Notwendigkeit intraartikulärer Wunddrainagen bei KTP – prospektiv randomisierte Studie

Hofmann UK, Gänsbauer S, Wülker N, Gesicki M

 

Fragestellung: Während im angloamerikanischen Raum bei der Implantation von bicondylären Oberflächenersatzprothesen am Kniegelenk (KTP) häufig auf die intraartikuläre Einlage von Wunddrainagen verzichtet wird, erfolgt diese im deutschsprachigen Raum weitgehend als Standardverfahren. Die bisherigen Empfehlungen in der wissenschaftlichen Literatur zu dieser Fragestellung sind uneinheitlich, jedoch wird in den meisten Arbeiten empfohlen, die Einlage von Wunddrainagen kritisch zu hinterfragen.

Methodik: Zur Klärung der Notwendigkeit von Wunddrainagen bei KTP-Implantation wurde eine prospektiv randomisierte Studie mit zwei Studienarmen (KTP „mit“ und „ohne“ Drainage) durchgeführt. Hierbei wurden bei 38 Patienten Krankenhausliegedauer, Mobilisationskurven (Flex/Ext), Entwicklung des Knieumfanges, Wundheilungsdauer, Blutverlust, Schmerzmittelbedarf sowie Zeitpunkt des Erreichens der Entlaßfähigkeit erfasst. Zudem erfolgte präoperativ sowie bei Entlassung, nach 6 Wochen, 3 und 6 Monaten postoperativ mittels KOOS und Oxford-Knee-Score (OKS) eine Evaluation der Patientenzufriedenheit.
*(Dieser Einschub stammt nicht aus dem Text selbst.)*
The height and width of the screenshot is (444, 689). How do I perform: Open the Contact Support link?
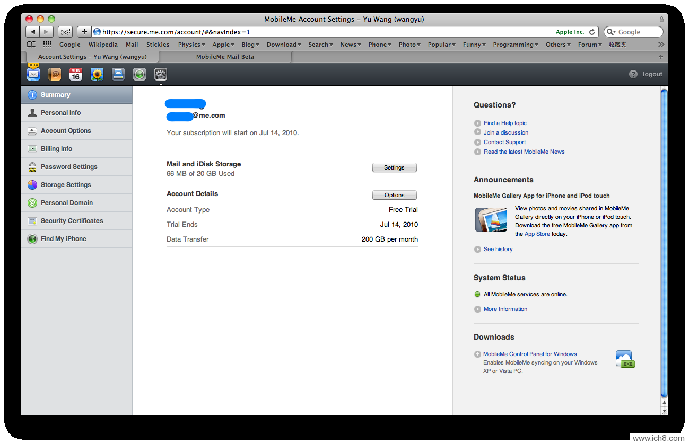pos(504,142)
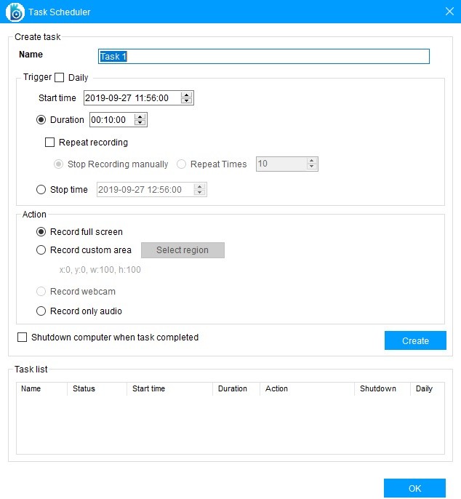Click the Task Scheduler app icon
461x499 pixels.
15,12
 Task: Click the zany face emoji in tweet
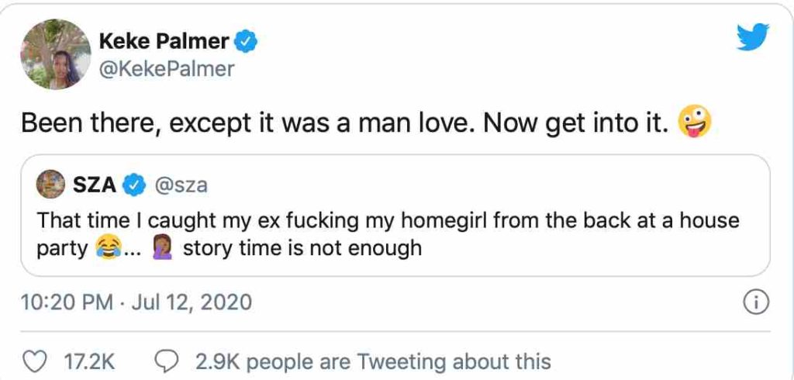coord(693,123)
Die Randomisierung in die Gruppen „mit“ vs. „ohne“ Drainage erfolgte intraoperativ erst vor dem Wundverschluss. Die Operationen erfolgten in Blutsperre. Diese wurde erst nach vollständigem Abschluss der OP und Verbandanlage geöffnet. In der Gruppe mit Drainagen wurden standardisiert zwei Faltenbalg-Drainagen eingelegt, deren Zug erfolgte am 2. p.o. Tag.
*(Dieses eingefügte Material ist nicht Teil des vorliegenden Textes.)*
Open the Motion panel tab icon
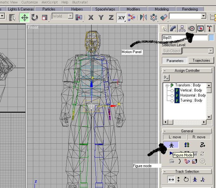 pos(191,28)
Ergebnisse und Schlussfolgerung: Das Durchschnittsalter beider Gruppen lag bei 68 Jahren. Der Knieumfang war nach 10 Tagen annähernd identisch. Der mediane Blutverlust in die Drainagen betrug 550 ml mit einem Hb-Gehalt von 9,9 g/dl. Vereinbar hiermit wurde in der Gruppe mit Drainagen ein Hb-Abfall im Blut beobachtet, welcher um ca. 1 Hb-Punkt größer als der in der Vergleichsgruppe war. Die Flexion von 90° sowie die Extension von 0° wurden, ebenso wie die Entlaßfähigkeit bei trockener Wunde, zum gleichen Zeitpunkt erreicht.

Auffällig war jedoch der deutlich erhöhte postoperative Schmerzmittelbedarf in der Gruppe ohne Drainagen. Auch in der NAS zeigten sich bei Entlassung hier erhöhte Schmerzwerte.

In der postoperativen Nachsorge wurde dann eine weitere Veränderung zu Ungunsten der Gruppe ohne Drainagen beobachtet: obwohl in der klinischen Untersuchung kein Unterschied von objektiven Kriterien wie etwa der Beweglichkeit festzustellen ist, zeigen KOOS und OKS eine zunehmend auch statistisch signifikant geringer ausgeprägte Patientenzufriedenheit in dieser Gruppe.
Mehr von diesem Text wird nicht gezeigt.